== WORK TO BE COMPLETED ==
Between the line containing "Instruction: Click the Next button" and the line containing "You are a computer-use agent. Screen dimensions: 960x480" lies a run of lines; give that run again exactly, with both of those lines, and nothing else from the entries below.

== DATA TO USE ==
>>>>>

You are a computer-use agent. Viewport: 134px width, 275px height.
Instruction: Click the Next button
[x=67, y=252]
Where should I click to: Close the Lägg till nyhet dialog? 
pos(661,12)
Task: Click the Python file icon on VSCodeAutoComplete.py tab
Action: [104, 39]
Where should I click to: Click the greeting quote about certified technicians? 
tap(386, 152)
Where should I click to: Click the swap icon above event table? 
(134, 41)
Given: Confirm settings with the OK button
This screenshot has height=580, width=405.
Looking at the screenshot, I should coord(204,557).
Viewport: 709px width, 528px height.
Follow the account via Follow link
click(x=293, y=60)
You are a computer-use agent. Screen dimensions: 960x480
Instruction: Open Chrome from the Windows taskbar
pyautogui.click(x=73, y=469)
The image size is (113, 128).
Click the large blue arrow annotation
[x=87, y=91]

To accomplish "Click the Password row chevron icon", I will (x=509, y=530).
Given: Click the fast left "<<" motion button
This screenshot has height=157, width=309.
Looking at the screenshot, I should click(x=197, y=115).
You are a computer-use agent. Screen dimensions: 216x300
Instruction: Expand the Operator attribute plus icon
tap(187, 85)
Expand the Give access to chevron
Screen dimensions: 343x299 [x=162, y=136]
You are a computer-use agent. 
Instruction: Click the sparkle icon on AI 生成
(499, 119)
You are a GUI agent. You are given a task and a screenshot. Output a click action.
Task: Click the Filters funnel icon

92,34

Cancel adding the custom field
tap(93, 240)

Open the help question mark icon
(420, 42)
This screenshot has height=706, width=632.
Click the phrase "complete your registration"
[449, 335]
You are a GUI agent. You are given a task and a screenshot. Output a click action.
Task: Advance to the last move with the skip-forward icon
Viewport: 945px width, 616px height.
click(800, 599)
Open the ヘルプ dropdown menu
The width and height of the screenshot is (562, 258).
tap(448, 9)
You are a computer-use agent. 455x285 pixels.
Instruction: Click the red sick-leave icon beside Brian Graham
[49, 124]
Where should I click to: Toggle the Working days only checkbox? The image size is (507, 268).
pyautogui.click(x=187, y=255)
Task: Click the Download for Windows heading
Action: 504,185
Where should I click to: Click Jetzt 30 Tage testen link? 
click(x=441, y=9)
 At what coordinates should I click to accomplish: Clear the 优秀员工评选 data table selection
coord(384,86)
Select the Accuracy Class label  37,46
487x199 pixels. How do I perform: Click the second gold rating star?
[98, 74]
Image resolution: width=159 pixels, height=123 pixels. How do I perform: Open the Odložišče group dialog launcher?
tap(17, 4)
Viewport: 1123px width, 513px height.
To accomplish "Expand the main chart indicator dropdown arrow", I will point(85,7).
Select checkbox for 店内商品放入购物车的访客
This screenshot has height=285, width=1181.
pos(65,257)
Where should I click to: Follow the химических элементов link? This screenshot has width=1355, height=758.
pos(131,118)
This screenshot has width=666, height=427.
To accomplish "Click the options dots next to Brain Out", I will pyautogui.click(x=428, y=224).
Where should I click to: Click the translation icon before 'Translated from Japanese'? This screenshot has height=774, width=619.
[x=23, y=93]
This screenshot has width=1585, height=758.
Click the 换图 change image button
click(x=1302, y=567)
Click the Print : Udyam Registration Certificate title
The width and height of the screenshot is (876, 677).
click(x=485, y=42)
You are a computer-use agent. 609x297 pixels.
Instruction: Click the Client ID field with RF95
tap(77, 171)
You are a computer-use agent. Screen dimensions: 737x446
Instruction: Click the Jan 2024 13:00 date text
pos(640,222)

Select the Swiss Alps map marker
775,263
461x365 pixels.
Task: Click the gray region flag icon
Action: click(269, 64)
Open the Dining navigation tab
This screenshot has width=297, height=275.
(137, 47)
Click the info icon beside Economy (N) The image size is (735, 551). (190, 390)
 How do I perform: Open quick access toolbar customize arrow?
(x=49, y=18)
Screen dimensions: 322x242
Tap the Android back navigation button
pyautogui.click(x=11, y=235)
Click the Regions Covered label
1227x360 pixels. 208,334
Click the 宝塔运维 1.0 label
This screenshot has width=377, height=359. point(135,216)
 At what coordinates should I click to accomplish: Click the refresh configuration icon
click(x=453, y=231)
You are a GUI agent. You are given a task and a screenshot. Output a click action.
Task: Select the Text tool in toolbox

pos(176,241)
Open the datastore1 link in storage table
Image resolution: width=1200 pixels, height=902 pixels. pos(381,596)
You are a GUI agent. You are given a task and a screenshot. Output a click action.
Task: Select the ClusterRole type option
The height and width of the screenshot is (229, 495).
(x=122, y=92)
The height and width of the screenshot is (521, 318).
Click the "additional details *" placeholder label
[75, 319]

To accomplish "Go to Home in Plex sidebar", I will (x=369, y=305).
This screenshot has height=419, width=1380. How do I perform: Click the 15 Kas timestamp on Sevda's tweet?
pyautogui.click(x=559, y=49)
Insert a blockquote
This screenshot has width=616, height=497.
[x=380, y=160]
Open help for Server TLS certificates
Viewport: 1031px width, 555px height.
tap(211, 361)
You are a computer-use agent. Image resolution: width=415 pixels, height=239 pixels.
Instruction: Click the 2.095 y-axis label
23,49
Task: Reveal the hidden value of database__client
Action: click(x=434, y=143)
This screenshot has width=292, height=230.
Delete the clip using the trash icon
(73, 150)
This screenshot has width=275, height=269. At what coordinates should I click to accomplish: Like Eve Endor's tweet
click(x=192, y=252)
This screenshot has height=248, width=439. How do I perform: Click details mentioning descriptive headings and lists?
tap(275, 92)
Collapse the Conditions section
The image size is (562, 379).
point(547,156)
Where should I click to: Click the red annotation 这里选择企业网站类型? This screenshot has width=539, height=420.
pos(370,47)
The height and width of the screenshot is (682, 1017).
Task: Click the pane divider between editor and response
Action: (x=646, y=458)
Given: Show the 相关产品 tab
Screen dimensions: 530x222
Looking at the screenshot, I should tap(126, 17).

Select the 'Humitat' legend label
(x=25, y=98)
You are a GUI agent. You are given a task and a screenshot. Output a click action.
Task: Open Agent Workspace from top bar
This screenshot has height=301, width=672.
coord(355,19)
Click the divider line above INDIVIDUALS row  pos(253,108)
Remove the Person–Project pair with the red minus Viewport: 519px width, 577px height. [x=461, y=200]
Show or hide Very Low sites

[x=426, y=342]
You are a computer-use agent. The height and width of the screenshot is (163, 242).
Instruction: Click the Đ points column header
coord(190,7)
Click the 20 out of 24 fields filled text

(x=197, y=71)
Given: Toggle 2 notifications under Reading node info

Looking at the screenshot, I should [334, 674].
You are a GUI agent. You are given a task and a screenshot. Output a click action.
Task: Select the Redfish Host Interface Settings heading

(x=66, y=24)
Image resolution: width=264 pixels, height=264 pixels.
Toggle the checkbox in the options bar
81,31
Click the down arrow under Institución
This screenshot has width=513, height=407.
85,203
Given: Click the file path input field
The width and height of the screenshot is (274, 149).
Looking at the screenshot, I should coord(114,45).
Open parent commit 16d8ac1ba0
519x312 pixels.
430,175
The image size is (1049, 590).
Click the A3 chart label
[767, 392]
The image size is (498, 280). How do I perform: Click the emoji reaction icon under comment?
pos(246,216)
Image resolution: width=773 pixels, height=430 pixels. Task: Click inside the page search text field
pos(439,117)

<<<<<

== TASK ANSWER ==
Instruction: Click the Next button
[x=67, y=252]
Where should I click to: Close the Lägg till nyhet dialog? 
pos(661,12)
Task: Click the Python file icon on VSCodeAutoComplete.py tab
Action: [104, 39]
Where should I click to: Click the greeting quote about certified technicians? 
tap(386, 152)
Where should I click to: Click the swap icon above event table? 
(134, 41)
Given: Confirm settings with the OK button
This screenshot has height=580, width=405.
Looking at the screenshot, I should coord(204,557).
Viewport: 709px width, 528px height.
Follow the account via Follow link
click(x=293, y=60)
You are a computer-use agent. Screen dimensions: 960x480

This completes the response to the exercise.